Denmark is a constitutional monarchy. Elections are held every 4 years as a minimum. The Danish parliament is called “Folketinget”.

Denmark is member of most international organizations (UN, UNESCO, NATO, WHO etc). Denmark has been a member of the European Union since 1973.

In September 2000 Denmark voted no to exchange the Danish currency Kroner (DKK) with the EURO as of 1. January 2002. The DKK is linked to the EURO under the ERM 2 agreement. In late March 2001 Denmark joined the Schengen agreement. A similar type of agreement has existed for many years amongst the Nordic countries for Nordic citizens.

Trade is mostly with the EU (c. 67% with Germany, Sweden and UK being most important) and with the USA.

Banking in general

The Danish National Bank (Danmarks Nationalbank or DN) is independent politically and is a member of the European System of Central Banks, even though Denmark does not have the Euro.

The “Finanstilsynet” (FSA) regulates the banking industry; it is a part of the Ministry of Economic Affairs.

The banking industry is very advanced with all types of services offered both to the individual corporate customer and to the individual private consumer. Especially private consumers enjoy large degrees of consumer protection (eg a guarantee scheme on deposits up to a certain amount).
Compared to most European countries prices and fees for banking services are lower.

Both current accounts in DKK and foreign currencies are offered. Interest is applied for credit balances depending on the currency and the balance held.

Overdraft facilities are granted. Terms and conditions are negotiated on a case by case basis.

The “Copenhagen Interbank Offered Rate” (CIBOR) is the benchmark interest rate in DKK.

Currency

Danish kroner (DKK) is the currency of Denmark. The DKK is part of ERM II, the mechanism to ensure exchange rate stability for countries in the European Monetary Union. Denmark is the only participant in ERM II. DN and the ECB are committed to intervene to sell or buy DKK if it reaches the upper or lower extreme of the permitted fluctuation band against the EUR.

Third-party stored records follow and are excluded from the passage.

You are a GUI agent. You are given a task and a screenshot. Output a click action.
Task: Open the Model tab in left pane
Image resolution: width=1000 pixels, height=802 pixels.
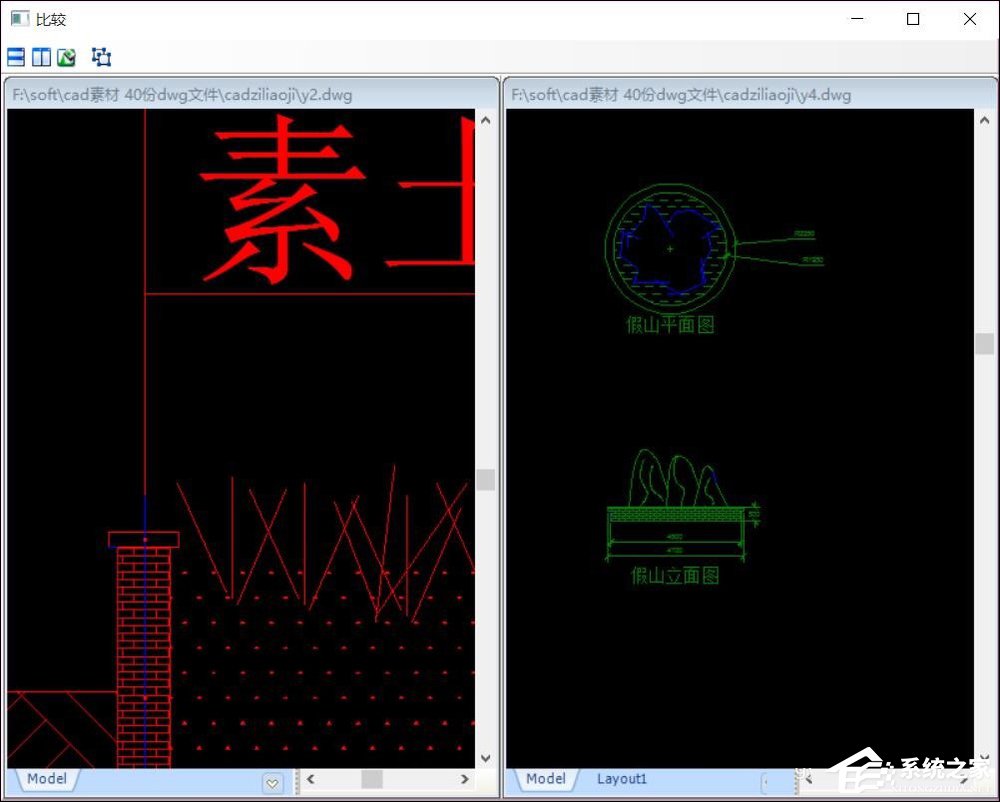(46, 779)
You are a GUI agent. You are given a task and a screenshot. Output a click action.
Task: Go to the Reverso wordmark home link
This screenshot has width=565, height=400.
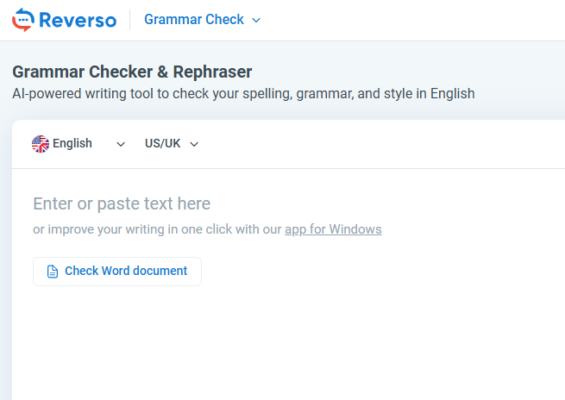pyautogui.click(x=78, y=20)
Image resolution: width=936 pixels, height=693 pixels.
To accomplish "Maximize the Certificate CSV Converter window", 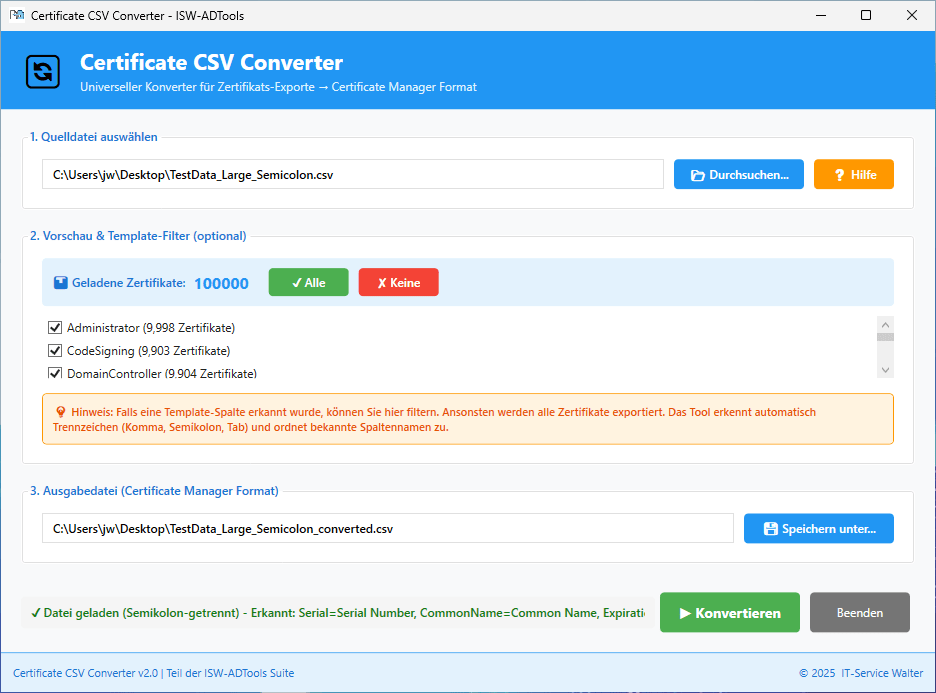I will tap(866, 15).
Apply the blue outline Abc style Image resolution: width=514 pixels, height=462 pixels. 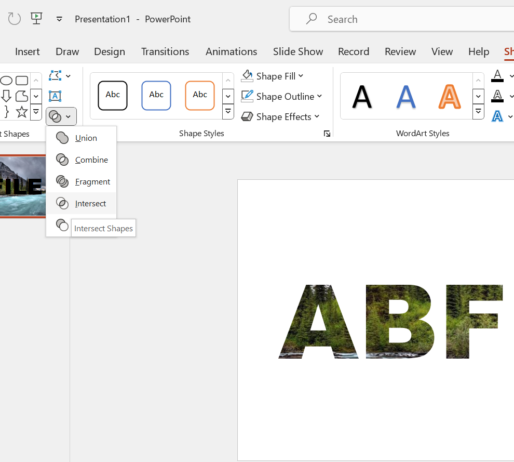(x=156, y=95)
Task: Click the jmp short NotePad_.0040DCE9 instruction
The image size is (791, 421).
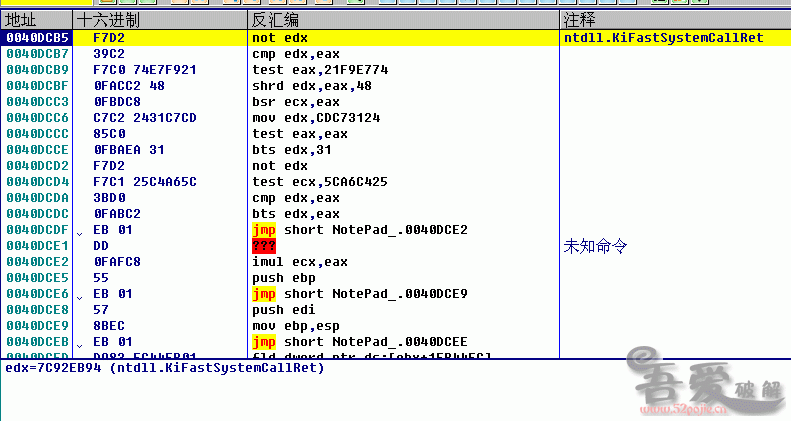Action: (x=345, y=293)
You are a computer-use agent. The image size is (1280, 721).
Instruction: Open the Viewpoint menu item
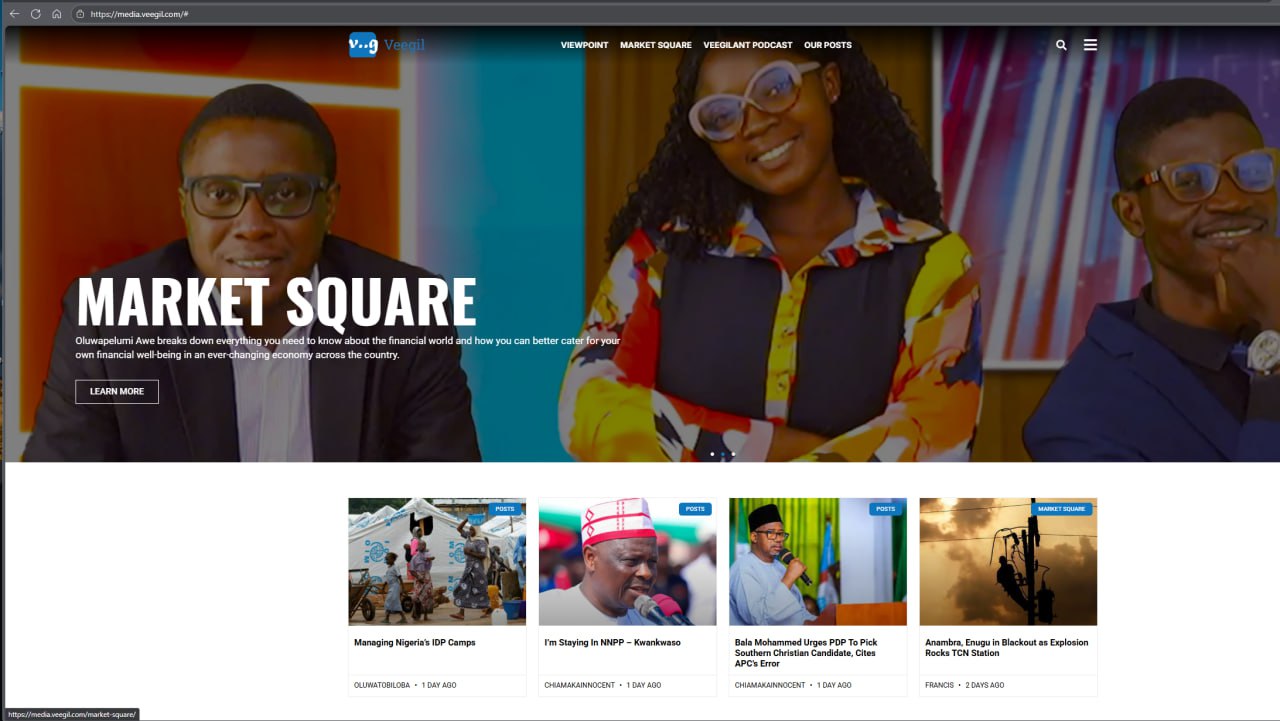(584, 45)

The fluctuation permitted is 2.25% either side of the central rate of EUR1 = DKK7.46038

Tax Considerations

 All fiscally resident companies are subject to a 28% corporation tax on their profits.

The general rate of VAT is 25%. VAT is paid on very few banking services, like physical safe boxes etc. There are both exempt and zero-rated items and services. Danish resident companies with turnover below DKK50,000 do not have to register for VAT.

Withholding tax is applicable on dividends to residents and non-residents of 28%, although this is reduced to zero if either (a) the receiver is a domestic company that owns more than 20% of the payer and has done so for more than one year , or (b) the receiver is a non-resident and an appropriate double tax treaty is in place between Denmark and the receiver’s country..

There is no withholding tax on interest payable to either residents or non-residents; however royalties paid to non-resident companies do suffer it at 30% unless an appropriate double tax treaty is in place between Denmark and the receiver’s country.

There are further dispensations for various situations where the receiver of monies is related to the payer and the receiver is in the EU.

Danish tax law dictates that inter-company transactions must be carried out using arm’s-length pricing in accordance with OECD guidelines.

There are thin capitalisation rules: interest paid to a foreign group company is disallowed where debt of the Danish company is more than four times equity, unless the loan passes tests around being on market terms and being supportable by the Danish company’s own cashflow.

Social premiua paid by the employer and the employee are high. Salaries are high as a result of this and to take account of the high cost of living.

 

Central Bank Reporting

Central bank reporting is no longer required.